As you can no doubt tell, the Reg FOSS desk is very fond of RISC OS. It was the first GUI we got to know, on our Archimedes A310 – back when Apple's System 6 was new. That ran best on the Mac IIci, which was $6,269 – in 2024, that's $15¾K or £12½K. When this vulture was 20, our used Archie cost £800 (one kilobuck).
RISC OS is a fascinating glimpse into another world. It has almost no influence from the worlds of 32-bit Windows, or MacOS 7 or Mac OS X, or Linux – because they hadn't been invented yet. It has a superbly elegant graphical desktop, but it's almost totally unlike anything else you've ever seen.
Imagine if the classic 1980s Motorola 68000 computers – the Atari ST, the Amigas, or the Classic MacOS pre-PowerPC Macs – and their CPUs had kept on developing and evolving into the present day, completely separately from modern world of 64-bit chips and both FOSS and proprietary OSes. That's what RISC OS is: A time-traveler from the 1980s, alive and well, modernized and updated, but almost completely free of any influence from the rest of the 32-bit World Wide Web era. You will find it very disorienting, especially if all you know is post-1990s OSes, but that's part of the fun. Almost everything you could want – web browsers, email, office-type apps, games, dev tools – it's all there, and enough to get you started is here, free and open source.
The 2024 release of RISC OS runs fine on a £12 ($15) Raspberry Pi Zero – and the same SD card will boot any model up to the Pi 4 or 400. (But not, for now, the new, 64-bit-only Pi 5.) If you don't have one of those, but have an old Pi 1, 2 or 3 lying in a drawer somewhere, dusty and neglected, dig it out and put RISC OS onto an SD card – even a 2GB card will do – and give it a try. ®
Bootnote
ROOL is not the only flavor of RISC OS, and the machines listed above aren't the only modern RISC OS hardware in the world – they just happen to be the ones that the RISC OS Open project currently supports. There are some other devices that aren't included in version 5.30 right now, because there are too many outstanding bugs. Some of these have their own separate ports of RISC OS available. This includes the PineBook and PineBook Pro laptops, and the PINE A64 board.

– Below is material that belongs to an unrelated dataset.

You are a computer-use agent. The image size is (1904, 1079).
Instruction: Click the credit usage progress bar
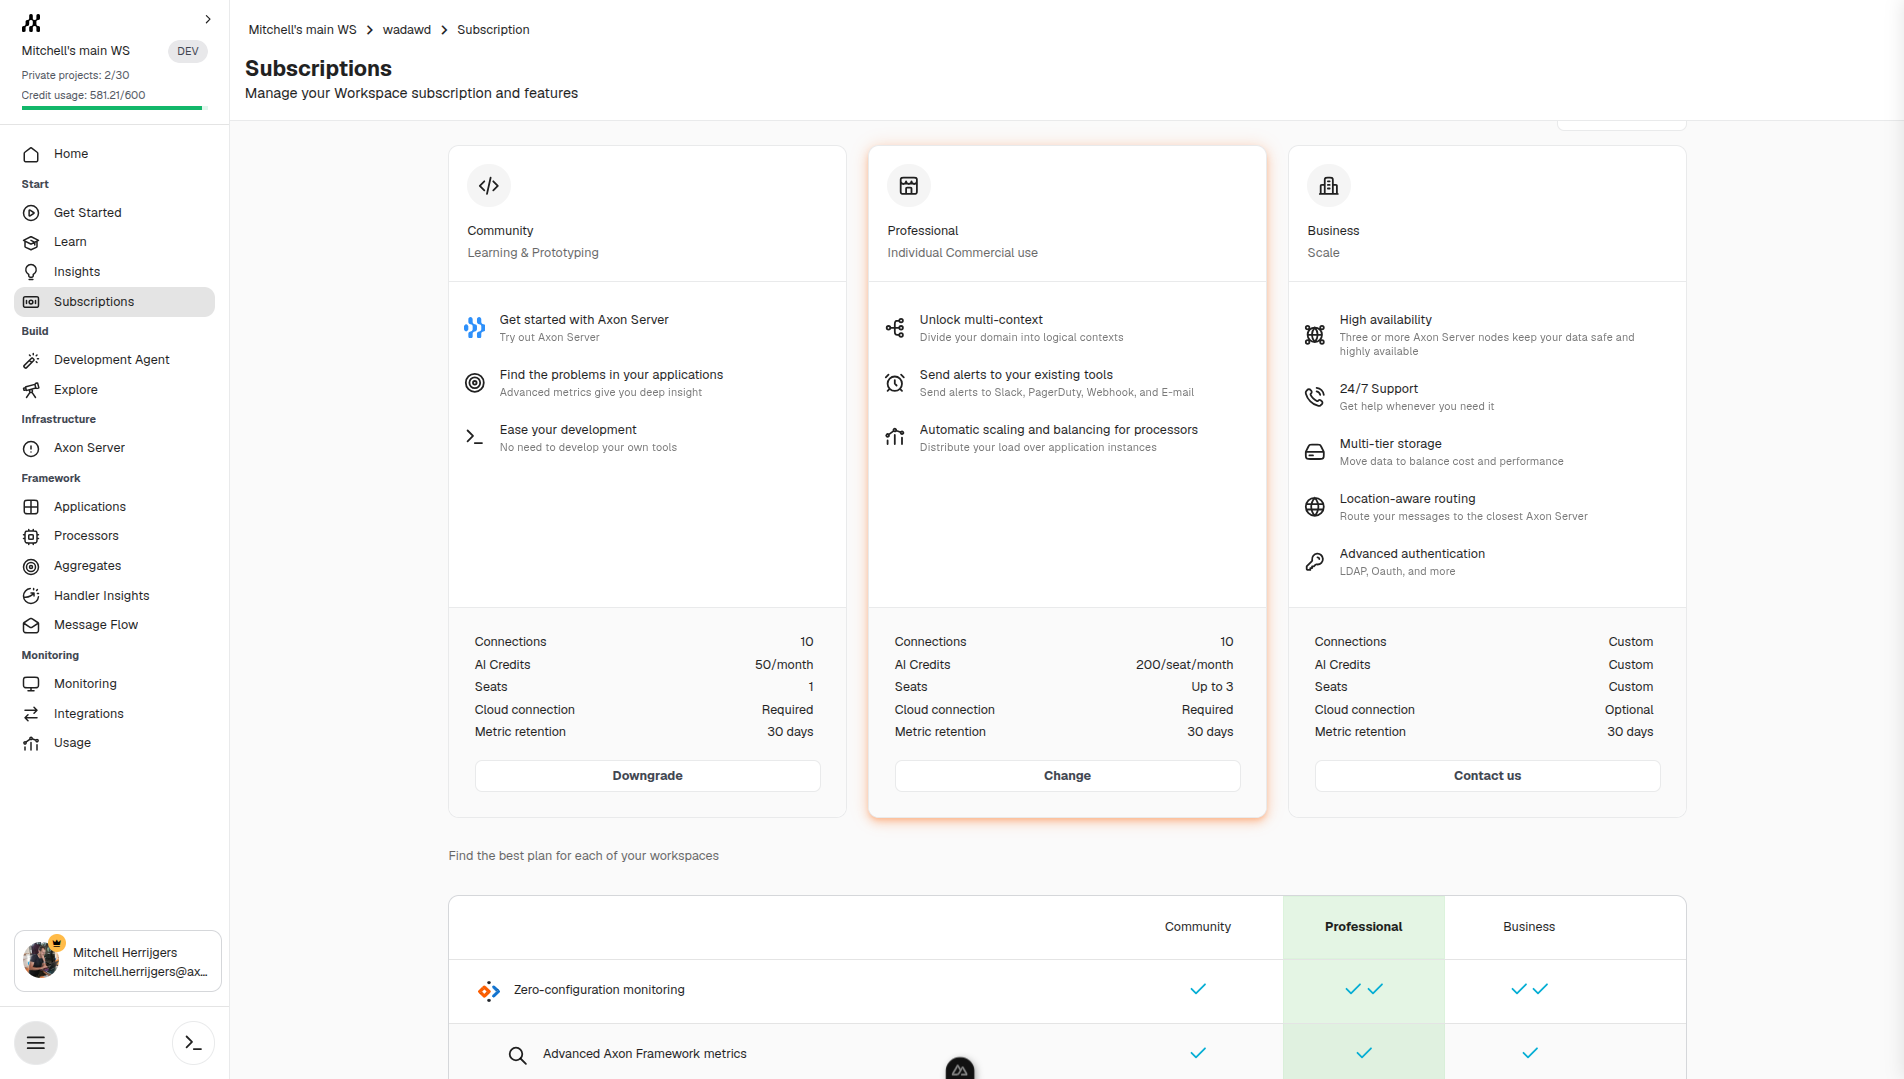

In addition, there are two other noteworthy editions.
There's a distribution specifically aimed at the Raspberry Pi, called RISC OS Direct, also from RISC OS Developments. We talked to Andrew Rawnsley of RISC OS Developments, who told us:
There's also a separately-maintained 26-bit branch of RISC OS for original Acorn hardware, although these days most users run it on x86 PCs or Macs on a commercial emulator called Virtual Acorn.